▸ **Data to examine**
Content starts
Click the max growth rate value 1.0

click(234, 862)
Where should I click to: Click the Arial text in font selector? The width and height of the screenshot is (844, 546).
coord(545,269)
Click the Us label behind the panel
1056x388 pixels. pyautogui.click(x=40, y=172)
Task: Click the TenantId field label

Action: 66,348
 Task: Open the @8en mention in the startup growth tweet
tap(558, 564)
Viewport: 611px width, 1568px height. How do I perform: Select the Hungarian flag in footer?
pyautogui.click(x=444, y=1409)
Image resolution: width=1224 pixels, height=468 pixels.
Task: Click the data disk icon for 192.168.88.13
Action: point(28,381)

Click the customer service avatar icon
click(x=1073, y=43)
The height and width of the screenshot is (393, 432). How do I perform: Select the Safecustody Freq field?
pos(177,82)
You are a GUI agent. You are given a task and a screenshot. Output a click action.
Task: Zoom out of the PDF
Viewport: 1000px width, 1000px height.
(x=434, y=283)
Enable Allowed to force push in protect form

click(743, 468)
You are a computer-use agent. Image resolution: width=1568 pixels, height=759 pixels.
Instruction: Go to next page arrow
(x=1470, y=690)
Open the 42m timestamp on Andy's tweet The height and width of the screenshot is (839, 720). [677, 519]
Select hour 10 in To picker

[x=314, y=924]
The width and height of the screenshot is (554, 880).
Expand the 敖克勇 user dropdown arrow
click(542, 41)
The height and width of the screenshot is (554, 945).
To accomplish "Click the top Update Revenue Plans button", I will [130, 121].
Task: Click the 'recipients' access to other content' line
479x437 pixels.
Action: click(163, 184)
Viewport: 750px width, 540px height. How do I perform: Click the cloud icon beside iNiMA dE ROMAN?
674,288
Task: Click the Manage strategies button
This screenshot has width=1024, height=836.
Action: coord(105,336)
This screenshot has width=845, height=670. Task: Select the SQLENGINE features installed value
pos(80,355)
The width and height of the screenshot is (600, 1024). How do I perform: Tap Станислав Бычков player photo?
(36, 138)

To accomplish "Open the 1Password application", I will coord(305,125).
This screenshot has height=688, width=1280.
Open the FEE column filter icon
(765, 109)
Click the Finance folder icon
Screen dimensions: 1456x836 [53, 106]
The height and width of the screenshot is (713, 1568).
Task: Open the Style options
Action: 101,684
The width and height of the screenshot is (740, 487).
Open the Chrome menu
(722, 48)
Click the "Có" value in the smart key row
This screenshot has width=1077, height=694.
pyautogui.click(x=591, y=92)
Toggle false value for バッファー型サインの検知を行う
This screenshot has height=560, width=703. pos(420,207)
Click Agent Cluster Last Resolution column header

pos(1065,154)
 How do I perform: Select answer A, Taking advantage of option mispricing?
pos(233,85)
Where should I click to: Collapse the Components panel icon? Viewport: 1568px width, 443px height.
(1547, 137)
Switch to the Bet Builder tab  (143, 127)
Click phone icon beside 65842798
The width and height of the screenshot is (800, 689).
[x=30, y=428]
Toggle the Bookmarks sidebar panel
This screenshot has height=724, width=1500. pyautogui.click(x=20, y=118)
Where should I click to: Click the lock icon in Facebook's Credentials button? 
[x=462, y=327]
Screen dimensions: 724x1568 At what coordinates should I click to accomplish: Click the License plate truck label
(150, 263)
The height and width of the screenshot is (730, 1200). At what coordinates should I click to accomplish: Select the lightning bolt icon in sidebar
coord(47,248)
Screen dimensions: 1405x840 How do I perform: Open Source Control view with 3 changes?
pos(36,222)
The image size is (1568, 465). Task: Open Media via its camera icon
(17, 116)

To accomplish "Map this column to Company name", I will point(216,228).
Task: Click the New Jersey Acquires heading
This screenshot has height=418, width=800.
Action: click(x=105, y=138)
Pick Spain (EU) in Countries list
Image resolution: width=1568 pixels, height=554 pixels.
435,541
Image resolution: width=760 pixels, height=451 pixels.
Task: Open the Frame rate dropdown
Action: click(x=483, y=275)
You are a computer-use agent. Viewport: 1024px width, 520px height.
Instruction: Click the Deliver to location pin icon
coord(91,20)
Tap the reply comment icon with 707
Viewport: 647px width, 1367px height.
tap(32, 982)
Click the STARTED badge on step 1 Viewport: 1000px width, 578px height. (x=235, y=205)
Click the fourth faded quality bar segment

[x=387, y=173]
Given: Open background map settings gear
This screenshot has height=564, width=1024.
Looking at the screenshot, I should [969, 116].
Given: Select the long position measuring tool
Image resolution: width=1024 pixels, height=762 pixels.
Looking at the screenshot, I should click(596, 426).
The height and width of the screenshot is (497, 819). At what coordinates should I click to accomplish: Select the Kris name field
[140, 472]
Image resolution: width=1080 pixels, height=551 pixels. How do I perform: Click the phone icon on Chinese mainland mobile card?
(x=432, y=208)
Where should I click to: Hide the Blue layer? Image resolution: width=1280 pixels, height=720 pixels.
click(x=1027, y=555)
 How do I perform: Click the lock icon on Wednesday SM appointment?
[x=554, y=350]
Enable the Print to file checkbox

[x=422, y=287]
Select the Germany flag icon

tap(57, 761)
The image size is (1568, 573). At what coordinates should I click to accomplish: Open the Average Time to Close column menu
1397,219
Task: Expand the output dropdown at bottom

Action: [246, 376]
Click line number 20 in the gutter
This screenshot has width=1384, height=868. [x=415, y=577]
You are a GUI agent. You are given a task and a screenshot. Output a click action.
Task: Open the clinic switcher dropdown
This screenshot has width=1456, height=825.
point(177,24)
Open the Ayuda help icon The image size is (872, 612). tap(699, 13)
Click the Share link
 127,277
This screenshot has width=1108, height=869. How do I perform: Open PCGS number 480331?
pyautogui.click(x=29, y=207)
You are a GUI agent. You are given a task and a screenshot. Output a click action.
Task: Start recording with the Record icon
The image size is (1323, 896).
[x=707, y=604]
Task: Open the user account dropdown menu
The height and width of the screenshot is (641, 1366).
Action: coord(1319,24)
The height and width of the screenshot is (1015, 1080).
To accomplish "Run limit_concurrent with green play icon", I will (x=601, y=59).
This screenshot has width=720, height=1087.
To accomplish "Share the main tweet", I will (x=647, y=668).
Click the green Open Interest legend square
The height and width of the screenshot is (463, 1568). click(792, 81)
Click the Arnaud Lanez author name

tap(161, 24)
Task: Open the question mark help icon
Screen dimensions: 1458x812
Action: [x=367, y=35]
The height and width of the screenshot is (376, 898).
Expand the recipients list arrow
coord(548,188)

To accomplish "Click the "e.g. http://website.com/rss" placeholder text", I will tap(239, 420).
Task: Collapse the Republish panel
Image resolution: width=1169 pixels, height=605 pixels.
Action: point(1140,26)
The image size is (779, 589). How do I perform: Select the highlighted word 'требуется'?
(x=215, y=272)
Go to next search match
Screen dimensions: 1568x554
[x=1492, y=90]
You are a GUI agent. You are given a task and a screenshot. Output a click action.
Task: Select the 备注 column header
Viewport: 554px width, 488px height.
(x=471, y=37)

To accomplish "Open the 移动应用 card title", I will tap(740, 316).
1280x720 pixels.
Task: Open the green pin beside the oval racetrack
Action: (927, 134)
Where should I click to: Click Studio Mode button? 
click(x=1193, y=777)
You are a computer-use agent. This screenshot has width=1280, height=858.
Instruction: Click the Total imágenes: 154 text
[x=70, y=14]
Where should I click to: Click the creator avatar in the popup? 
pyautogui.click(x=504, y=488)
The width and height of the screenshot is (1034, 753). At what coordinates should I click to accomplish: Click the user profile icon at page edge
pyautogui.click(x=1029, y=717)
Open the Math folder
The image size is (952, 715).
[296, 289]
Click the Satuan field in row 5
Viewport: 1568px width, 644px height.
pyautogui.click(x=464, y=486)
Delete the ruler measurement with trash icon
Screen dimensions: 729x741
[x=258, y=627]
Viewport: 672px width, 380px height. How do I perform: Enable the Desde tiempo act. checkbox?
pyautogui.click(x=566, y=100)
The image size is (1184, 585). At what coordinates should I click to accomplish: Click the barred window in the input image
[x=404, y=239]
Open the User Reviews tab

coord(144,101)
Content ends
▸ **Exercise objective**
As listed above, the lines from the line with "The width and height of the screenshot is (800, 689)." to the line with "Given: Select the" are to be echoed exactly, with both ends included and nothing added.

▸ **Answer section**
The width and height of the screenshot is (800, 689).
[x=30, y=428]
Toggle the Bookmarks sidebar panel
This screenshot has height=724, width=1500. pyautogui.click(x=20, y=118)
Where should I click to: Click the lock icon in Facebook's Credentials button? 
[x=462, y=327]
Screen dimensions: 724x1568 At what coordinates should I click to accomplish: Click the License plate truck label
(150, 263)
The height and width of the screenshot is (730, 1200). At what coordinates should I click to accomplish: Select the lightning bolt icon in sidebar
coord(47,248)
Screen dimensions: 1405x840 How do I perform: Open Source Control view with 3 changes?
pos(36,222)
The image size is (1568, 465). Task: Open Media via its camera icon
(17, 116)

To accomplish "Map this column to Company name", I will point(216,228).
Task: Click the New Jersey Acquires heading
This screenshot has height=418, width=800.
Action: click(x=105, y=138)
Pick Spain (EU) in Countries list
Image resolution: width=1568 pixels, height=554 pixels.
435,541
Image resolution: width=760 pixels, height=451 pixels.
Task: Open the Frame rate dropdown
Action: click(x=483, y=275)
You are a computer-use agent. Viewport: 1024px width, 520px height.
Instruction: Click the Deliver to location pin icon
coord(91,20)
Tap the reply comment icon with 707
Viewport: 647px width, 1367px height.
tap(32, 982)
Click the STARTED badge on step 1 Viewport: 1000px width, 578px height. (x=235, y=205)
Click the fourth faded quality bar segment

[x=387, y=173]
Given: Open background map settings gear
This screenshot has height=564, width=1024.
Looking at the screenshot, I should [969, 116].
Given: Select the long position measuring tool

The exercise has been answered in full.